Please work out how many lines in the entries below include the string "computer", and reply with the number alone.

[[ Input material open ]]

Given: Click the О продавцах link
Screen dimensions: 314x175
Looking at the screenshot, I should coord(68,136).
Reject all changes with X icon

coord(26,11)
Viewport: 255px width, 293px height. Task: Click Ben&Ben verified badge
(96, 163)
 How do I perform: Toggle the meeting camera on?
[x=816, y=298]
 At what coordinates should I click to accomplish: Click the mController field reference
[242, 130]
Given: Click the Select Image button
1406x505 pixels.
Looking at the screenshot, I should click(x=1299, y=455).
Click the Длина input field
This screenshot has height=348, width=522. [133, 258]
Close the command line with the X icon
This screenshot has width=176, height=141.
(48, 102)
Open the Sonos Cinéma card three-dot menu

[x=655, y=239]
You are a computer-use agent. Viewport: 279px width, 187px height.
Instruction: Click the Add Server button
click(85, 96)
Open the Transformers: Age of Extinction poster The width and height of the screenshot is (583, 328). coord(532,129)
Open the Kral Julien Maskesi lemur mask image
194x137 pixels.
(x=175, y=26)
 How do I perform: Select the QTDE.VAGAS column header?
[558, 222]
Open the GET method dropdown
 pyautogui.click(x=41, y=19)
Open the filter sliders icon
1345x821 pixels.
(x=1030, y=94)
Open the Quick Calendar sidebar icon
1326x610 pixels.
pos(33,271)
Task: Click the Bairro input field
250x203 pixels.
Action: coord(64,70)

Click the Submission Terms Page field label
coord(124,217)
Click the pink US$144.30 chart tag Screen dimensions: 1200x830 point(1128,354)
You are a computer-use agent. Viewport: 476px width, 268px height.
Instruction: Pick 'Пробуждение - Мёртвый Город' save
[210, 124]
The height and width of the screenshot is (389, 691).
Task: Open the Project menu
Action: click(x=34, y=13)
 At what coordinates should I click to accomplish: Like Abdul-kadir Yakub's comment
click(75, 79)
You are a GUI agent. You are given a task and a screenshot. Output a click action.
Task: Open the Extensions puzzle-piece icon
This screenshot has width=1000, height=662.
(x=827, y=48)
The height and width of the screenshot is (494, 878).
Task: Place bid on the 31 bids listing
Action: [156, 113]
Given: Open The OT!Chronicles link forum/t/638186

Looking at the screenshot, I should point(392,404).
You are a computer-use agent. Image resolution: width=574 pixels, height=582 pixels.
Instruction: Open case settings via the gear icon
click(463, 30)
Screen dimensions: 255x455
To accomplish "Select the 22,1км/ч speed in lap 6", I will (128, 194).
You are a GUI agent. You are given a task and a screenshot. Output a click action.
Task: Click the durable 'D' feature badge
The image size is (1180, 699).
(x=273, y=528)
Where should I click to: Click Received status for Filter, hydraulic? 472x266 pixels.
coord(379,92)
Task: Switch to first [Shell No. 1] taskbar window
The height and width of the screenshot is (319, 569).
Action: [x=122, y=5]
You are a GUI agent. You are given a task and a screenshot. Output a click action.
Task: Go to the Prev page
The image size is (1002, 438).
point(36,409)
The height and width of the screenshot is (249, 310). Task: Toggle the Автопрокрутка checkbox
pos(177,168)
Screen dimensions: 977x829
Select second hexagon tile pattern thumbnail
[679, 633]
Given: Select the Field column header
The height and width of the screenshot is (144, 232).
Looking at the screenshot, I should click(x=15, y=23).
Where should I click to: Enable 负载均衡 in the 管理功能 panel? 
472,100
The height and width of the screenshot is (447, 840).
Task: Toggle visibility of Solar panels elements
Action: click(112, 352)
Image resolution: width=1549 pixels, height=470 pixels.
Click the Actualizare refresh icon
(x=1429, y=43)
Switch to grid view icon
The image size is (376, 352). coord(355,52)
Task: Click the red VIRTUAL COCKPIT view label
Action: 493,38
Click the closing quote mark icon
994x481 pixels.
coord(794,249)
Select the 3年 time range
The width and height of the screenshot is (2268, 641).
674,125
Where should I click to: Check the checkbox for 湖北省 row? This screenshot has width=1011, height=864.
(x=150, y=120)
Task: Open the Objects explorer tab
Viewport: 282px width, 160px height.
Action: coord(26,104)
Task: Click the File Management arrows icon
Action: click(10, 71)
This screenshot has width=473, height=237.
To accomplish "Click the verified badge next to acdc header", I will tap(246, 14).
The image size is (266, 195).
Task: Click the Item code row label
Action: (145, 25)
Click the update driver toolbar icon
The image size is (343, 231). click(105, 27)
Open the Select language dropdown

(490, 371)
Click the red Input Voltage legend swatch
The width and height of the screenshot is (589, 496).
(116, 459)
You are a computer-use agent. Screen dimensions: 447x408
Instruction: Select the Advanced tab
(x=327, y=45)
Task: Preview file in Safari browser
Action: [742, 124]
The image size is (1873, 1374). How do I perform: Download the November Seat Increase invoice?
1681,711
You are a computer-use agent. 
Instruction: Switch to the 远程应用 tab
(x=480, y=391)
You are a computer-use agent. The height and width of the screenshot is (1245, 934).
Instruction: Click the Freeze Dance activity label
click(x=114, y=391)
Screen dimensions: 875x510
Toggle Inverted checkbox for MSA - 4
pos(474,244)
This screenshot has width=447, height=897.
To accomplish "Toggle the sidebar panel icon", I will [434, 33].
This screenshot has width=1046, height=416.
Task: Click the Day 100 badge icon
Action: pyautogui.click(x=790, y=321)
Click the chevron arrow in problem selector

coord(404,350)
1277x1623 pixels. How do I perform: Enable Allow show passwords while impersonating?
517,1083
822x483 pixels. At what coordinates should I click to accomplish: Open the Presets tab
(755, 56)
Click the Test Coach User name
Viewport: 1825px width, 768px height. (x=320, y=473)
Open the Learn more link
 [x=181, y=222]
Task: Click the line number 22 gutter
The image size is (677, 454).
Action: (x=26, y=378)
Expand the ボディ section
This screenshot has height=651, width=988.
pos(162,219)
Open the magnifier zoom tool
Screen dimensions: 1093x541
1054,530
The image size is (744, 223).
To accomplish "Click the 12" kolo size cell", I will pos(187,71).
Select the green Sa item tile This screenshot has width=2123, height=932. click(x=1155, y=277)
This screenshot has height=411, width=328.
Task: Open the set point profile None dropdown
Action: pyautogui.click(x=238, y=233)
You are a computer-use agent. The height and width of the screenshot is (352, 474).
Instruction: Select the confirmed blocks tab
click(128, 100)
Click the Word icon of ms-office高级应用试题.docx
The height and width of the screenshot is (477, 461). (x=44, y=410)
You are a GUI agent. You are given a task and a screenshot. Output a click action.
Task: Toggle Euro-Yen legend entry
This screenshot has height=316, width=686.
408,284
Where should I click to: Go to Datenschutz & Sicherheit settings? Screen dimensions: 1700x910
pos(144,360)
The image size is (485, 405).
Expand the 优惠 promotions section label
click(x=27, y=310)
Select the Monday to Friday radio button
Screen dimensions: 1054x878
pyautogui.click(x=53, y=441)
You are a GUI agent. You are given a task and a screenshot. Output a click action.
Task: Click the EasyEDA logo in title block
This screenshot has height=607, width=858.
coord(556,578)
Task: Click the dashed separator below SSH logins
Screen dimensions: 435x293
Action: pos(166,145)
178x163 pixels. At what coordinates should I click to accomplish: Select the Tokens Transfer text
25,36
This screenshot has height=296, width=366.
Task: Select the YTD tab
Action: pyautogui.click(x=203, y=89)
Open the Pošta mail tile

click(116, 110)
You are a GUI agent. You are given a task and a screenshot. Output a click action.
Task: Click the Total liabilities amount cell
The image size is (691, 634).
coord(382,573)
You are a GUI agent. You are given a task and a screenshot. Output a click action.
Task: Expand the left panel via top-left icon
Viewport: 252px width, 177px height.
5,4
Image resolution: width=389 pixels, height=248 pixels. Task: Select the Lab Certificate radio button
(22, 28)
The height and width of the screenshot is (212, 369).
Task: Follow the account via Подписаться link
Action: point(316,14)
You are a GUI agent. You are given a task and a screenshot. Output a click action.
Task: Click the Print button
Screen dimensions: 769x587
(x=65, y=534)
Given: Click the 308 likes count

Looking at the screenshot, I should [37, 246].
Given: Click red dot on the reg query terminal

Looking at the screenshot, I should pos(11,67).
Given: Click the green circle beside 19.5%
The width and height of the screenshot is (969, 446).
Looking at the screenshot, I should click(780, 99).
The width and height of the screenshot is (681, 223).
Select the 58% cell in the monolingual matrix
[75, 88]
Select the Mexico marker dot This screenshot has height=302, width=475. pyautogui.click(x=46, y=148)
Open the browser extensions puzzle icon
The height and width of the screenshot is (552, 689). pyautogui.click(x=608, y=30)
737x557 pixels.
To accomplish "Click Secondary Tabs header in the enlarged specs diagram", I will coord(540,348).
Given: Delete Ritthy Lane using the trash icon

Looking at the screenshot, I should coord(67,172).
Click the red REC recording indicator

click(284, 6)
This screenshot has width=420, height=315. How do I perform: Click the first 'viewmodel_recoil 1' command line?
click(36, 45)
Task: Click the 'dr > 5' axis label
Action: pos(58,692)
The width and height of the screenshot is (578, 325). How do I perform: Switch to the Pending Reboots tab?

[[ Input material closed ]]

Finished task
7